In my last article An introduction to WebRTC I covered the question: “What is WebRTC?”. This article I will cover the basic concept of WebRTC and explain how WebRTC works.
From a users point of view WebRTC works simply like magic, but under the surface WebRTC consist of many moving parts. Some of these parts are:
- Signaling in WebRTC
- ICE Candidate
- Sending Media Data and Arbitrary Data
WebRTC requires two types of network interactions. Signaling and media. It is assumed that signaling takes place over an HTTPS connection or a websocket and media goes through Media Channels.
Signaling in WebRTC
WebRTC is a fully peer-to-peer (P2P) technology for real time communication. Before peers can communicate with each other exchange of network information and negotiation of media format must take place. WebRTC use the Session Description Protocol (SDP) to exchange these information.

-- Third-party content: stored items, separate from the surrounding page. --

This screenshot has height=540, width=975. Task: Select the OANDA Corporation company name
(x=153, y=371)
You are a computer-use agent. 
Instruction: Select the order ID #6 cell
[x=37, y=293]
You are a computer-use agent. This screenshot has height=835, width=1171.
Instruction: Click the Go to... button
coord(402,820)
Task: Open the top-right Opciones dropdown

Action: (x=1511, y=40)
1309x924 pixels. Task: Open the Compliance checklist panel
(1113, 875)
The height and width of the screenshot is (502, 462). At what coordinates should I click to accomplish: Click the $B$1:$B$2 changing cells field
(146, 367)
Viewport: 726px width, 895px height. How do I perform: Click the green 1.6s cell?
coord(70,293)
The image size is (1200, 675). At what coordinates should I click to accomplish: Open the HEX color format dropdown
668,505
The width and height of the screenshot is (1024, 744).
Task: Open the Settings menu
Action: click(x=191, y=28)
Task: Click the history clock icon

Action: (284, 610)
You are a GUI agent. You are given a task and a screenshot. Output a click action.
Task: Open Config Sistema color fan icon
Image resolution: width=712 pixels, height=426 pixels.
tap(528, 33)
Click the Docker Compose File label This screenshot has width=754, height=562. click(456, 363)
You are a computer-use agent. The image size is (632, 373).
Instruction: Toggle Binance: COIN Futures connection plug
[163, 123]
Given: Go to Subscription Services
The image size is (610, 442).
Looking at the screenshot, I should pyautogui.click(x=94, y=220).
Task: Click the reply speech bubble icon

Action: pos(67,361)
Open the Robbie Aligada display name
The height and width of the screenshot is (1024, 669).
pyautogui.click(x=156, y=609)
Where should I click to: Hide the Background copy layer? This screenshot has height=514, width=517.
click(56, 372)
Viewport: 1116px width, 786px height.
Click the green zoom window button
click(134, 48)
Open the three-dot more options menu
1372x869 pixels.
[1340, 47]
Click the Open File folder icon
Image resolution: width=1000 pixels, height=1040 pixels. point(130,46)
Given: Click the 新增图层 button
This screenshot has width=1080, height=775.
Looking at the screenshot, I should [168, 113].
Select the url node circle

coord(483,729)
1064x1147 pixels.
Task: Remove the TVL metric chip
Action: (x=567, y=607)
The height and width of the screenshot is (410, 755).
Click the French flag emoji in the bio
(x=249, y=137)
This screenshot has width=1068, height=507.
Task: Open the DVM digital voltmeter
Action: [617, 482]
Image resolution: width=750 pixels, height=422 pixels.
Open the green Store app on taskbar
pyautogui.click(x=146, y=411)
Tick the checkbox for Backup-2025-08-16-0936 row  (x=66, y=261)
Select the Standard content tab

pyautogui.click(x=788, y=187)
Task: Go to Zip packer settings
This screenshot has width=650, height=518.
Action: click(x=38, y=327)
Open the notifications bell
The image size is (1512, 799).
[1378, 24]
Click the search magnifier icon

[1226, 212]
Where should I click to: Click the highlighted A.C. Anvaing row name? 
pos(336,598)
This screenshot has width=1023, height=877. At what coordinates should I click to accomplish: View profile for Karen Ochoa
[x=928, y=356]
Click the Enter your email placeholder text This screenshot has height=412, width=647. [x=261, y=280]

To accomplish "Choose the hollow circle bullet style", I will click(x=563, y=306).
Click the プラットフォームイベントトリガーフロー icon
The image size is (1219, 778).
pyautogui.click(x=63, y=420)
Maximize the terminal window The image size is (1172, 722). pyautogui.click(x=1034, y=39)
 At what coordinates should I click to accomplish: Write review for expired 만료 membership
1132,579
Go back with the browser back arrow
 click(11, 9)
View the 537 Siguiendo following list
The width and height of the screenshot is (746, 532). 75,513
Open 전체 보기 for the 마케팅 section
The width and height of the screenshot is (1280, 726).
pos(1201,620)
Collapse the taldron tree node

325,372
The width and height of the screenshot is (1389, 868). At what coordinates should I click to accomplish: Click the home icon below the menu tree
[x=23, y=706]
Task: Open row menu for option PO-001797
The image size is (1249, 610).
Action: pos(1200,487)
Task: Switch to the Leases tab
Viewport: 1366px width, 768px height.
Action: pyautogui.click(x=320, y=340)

The SDP is assumed to be communicated by the application. This process is called signaling and is not part of WebRTC. This means that you have the freedom to use any technology you desire for building your own signaling server.
Establishing a session between caller and callee
- The caller creates an offer by calling the createOffer() API.
- The caller uses the offer to set up its local config via the setLocalDescription() API and sends it to the callee over the signaling channel.
- The callee installs the offer using the setRemoteDescription() API. When the offer is accepted, the callee uses the createAnswer() API to generate an appropriate answer.
- The callee applies the answer using the setLocalDescription() API and the answer is send to the caller over the signaling channel.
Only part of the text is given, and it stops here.